Diablo III : Reaper of Souls

Date Completed : 11/9/2014

Diablo III was fun, but was a big disappointment as well.  I can’t recall any other games in memory that has spawned more discussion with friends about what went wrong, and how it could have been better.  The conversations were very similar to the discussions about where Star Wars I, II and III went wrong.  Luckily for Blizzard it’s easier to patch a game than a movie.

I think my colleague Josh said it best when he said Diablo III : Reaper of Souls is the game that Blizzard should have released originally.  In preparation for the expansion the game was patched with major updates.  The auction house that seemed like a good idea at the time but totally ruined the original game was removed.  The difficulty level scale was completely reworked, and a few new play modes including ‘Adventure Mode’ were added that made it fun to play even after you’d cleared the game.

The expansion itself adds a fifth act to the game where you hunt down Malthiel, the Angel of Death who has gone rogue and stolen the black soul stone.  The new Act reminded me a lot of Act III, which was my favorite of the original release.  So, the new act is a good one.

It’s still too dark and violent for my boys to watch, and combined with the requirement for Internet access I wasn’t able to play at all until we completed our move into our new home.  Even after the move I didn’t play much until I found that it is quite possible to play one handed while holding my infant daughter.  It turns out that she enjoys the game almost as much as me…although I’m pretty sure my wife disapproves of this particular method of bonding.  I used to joke that my oldest boy would find the sound of gunfire relaxing because I played so much Resistance 2 while he was an infant.  Maybe my daughter will find the sounds of monsters exploding relaxing.

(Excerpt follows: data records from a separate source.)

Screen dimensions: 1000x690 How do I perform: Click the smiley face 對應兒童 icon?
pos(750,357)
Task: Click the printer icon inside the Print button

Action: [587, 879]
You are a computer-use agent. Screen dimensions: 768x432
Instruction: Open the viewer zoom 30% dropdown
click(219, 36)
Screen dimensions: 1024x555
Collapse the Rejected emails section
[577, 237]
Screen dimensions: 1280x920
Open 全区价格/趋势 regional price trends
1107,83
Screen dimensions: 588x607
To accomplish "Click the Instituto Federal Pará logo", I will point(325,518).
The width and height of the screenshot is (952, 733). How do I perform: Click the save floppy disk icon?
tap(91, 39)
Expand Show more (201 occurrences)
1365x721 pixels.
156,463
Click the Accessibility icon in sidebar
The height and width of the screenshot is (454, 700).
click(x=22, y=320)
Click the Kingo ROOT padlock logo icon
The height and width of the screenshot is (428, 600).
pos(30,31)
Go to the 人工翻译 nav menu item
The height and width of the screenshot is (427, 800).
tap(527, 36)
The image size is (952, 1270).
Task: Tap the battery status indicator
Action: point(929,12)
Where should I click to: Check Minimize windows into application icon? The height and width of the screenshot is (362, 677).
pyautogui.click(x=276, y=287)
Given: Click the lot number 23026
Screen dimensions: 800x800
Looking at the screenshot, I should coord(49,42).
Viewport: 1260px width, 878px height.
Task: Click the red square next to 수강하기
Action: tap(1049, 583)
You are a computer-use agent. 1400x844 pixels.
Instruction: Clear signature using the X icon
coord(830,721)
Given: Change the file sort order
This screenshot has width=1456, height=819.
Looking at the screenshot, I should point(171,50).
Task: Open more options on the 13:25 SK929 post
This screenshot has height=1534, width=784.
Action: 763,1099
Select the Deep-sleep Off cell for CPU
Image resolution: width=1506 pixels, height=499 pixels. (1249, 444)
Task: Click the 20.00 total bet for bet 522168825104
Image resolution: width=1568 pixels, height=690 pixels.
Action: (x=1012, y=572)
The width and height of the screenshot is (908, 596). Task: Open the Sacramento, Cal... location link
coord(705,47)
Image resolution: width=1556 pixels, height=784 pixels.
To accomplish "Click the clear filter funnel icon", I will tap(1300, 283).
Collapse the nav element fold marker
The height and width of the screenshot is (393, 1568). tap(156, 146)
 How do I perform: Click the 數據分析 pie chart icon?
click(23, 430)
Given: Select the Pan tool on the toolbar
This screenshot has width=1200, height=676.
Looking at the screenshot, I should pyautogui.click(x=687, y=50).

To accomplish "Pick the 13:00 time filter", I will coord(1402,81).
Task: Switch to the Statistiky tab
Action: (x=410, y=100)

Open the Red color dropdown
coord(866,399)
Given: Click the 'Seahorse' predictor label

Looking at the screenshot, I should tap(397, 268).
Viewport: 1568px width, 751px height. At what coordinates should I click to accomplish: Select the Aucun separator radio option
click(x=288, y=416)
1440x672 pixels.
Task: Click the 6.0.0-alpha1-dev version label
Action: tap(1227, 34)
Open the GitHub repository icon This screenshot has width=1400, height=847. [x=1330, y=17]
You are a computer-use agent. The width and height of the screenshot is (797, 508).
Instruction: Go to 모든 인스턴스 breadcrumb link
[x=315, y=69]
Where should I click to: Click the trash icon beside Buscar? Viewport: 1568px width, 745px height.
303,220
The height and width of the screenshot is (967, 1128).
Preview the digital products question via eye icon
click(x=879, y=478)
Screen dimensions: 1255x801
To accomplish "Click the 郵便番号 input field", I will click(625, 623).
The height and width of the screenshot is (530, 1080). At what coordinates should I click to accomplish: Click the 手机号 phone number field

In my original Diablo III review I wrote I’ll probably be playing on and off for 10 years, and now I’m even more sure of that statement than I was when I first wrote it.  Maybe by then my sons will even be able to play with me.

Hearthstone : Heroes of Warcraft

Hearthstone-logoDate Completed: August 20, 2014

Can you ever really beat Hearthstone?  Probably not but I did beat the Naxxramas expansion and I figured the game was worth a write-up.

I was invited to the Beta of the game but I didn’t think it was very fun because I was constantly getting stomped by the insane lunatics that make playing this game their entire life.  Without a single player mode there wasn’t anything for me to do in the game except lose.  I shelved the game for a long time until the iOS version came out.  One day, I was dorking around on my wife’s iPad and I noticed that Hearthstone was installed on it.  Since we share an iTunes account It had been automatically installed for her when I downloaded the game on the computer.  I asked myself, “What’s the harm in giving the game another try?”.  I created a new account for my wife because I didn’t want to log in to her iPad with my account and got started.  After rushing through the tutorial the game gave her a pack of cards, which I opened only to find a Legendary Illidain Stormrage card.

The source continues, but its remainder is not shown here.